What lines of the data below hold the string "Enable"? Copy each one.

Dataset entries

※ ※ ※

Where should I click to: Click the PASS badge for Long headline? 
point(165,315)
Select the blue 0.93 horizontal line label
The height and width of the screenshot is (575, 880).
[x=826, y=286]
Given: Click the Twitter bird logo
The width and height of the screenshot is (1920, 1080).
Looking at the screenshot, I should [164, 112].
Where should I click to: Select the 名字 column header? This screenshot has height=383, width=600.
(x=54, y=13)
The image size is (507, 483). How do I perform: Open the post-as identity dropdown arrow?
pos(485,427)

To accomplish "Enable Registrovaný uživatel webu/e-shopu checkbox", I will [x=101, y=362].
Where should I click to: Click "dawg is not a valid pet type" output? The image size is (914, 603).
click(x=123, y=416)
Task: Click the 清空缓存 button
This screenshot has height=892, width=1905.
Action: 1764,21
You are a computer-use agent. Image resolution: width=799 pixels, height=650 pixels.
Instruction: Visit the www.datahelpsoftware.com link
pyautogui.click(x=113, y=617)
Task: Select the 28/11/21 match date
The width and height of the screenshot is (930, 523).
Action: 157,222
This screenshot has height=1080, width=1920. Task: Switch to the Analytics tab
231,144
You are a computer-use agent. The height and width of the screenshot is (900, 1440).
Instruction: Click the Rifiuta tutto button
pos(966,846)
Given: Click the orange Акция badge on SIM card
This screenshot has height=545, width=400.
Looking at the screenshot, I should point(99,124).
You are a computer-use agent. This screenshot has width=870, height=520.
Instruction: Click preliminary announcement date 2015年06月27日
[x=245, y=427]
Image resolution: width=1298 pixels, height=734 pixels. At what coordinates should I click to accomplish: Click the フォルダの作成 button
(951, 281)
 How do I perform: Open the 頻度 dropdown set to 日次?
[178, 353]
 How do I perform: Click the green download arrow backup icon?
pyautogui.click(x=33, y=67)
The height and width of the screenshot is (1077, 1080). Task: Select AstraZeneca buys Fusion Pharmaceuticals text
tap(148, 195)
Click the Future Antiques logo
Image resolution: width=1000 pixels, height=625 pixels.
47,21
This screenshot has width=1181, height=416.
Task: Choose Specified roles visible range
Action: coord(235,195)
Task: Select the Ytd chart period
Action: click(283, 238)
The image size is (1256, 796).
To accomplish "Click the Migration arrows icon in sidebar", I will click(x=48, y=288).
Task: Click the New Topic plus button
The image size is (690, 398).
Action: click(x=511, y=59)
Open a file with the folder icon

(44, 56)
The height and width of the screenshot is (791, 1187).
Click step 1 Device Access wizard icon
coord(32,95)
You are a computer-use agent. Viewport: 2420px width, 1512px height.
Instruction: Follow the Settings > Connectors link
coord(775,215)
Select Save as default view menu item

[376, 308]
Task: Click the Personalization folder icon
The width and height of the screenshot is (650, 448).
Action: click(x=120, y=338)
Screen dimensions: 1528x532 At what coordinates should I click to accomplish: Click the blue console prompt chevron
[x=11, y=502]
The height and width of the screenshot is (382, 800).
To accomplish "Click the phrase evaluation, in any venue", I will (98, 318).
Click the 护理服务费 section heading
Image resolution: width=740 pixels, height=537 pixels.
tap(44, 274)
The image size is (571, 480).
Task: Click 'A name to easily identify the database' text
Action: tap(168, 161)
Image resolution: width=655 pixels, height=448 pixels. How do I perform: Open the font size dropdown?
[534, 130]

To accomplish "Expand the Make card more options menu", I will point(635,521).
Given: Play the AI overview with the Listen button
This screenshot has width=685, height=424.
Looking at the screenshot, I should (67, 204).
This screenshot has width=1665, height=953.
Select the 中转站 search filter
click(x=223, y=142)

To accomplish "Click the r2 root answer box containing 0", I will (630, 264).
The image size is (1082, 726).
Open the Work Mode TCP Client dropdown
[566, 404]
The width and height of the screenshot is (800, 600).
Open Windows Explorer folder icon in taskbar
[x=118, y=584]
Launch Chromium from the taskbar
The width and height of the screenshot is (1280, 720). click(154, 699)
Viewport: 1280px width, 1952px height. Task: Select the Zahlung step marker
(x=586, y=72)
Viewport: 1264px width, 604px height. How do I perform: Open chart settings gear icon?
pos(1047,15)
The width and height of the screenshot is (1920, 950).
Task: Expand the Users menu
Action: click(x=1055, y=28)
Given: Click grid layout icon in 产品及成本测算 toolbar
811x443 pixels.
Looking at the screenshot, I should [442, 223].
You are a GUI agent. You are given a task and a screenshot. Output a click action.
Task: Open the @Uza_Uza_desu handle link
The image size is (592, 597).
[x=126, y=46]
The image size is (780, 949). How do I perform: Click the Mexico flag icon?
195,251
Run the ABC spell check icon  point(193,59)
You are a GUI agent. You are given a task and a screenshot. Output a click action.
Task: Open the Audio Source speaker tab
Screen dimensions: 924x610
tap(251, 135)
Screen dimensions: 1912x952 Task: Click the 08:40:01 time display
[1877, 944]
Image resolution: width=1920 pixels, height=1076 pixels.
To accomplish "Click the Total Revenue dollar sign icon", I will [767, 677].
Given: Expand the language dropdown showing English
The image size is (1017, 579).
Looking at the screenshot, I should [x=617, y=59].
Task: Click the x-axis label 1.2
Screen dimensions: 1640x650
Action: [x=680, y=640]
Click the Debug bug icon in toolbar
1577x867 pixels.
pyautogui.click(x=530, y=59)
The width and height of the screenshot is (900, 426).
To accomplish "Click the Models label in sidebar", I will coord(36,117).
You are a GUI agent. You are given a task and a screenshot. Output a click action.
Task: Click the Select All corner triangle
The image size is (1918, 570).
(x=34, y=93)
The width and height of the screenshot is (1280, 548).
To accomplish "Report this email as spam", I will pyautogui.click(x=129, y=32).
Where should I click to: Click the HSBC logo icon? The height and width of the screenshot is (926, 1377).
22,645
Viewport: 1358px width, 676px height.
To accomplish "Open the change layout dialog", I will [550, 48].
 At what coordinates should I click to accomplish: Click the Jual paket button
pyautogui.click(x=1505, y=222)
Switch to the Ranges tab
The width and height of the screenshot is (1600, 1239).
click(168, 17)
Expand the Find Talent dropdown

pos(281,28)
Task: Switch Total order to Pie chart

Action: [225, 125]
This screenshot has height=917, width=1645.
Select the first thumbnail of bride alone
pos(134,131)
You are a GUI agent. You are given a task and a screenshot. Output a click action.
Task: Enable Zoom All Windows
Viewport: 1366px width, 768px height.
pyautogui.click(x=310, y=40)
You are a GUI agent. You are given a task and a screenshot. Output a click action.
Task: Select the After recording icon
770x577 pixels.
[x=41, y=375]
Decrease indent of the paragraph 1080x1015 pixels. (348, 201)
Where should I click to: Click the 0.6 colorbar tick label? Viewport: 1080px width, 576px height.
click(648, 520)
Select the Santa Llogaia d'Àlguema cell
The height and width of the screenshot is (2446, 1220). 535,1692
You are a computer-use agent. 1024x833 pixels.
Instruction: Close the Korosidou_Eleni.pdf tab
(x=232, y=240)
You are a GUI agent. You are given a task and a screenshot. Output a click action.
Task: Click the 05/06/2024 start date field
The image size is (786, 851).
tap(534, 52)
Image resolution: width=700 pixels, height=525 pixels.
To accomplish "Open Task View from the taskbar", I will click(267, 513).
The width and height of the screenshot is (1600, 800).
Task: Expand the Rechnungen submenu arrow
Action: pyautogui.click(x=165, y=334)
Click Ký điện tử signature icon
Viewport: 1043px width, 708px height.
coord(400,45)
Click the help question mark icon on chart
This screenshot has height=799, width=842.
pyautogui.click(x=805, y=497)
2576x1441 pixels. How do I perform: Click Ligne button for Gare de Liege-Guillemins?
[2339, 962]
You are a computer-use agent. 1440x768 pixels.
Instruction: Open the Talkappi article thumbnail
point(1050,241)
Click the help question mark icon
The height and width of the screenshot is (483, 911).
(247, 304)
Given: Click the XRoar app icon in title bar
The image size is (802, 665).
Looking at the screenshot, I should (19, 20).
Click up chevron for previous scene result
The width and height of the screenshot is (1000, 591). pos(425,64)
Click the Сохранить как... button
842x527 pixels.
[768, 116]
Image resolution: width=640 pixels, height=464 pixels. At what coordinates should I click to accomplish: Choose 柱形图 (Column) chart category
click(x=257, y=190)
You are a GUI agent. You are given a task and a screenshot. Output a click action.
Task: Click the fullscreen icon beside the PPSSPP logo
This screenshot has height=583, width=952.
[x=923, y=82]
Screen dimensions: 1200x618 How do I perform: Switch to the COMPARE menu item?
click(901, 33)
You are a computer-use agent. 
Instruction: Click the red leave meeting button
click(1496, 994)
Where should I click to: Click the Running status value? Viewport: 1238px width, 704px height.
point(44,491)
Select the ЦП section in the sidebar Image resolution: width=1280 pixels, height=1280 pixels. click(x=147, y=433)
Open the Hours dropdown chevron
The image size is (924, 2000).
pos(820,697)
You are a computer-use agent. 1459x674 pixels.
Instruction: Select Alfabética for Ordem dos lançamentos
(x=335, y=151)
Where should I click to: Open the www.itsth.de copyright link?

※ ※ ※

* _Response below_
To accomplish "Enable Registrovaný uživatel webu/e-shopu checkbox", I will [x=101, y=362].
Task: Enable Zoom All Windows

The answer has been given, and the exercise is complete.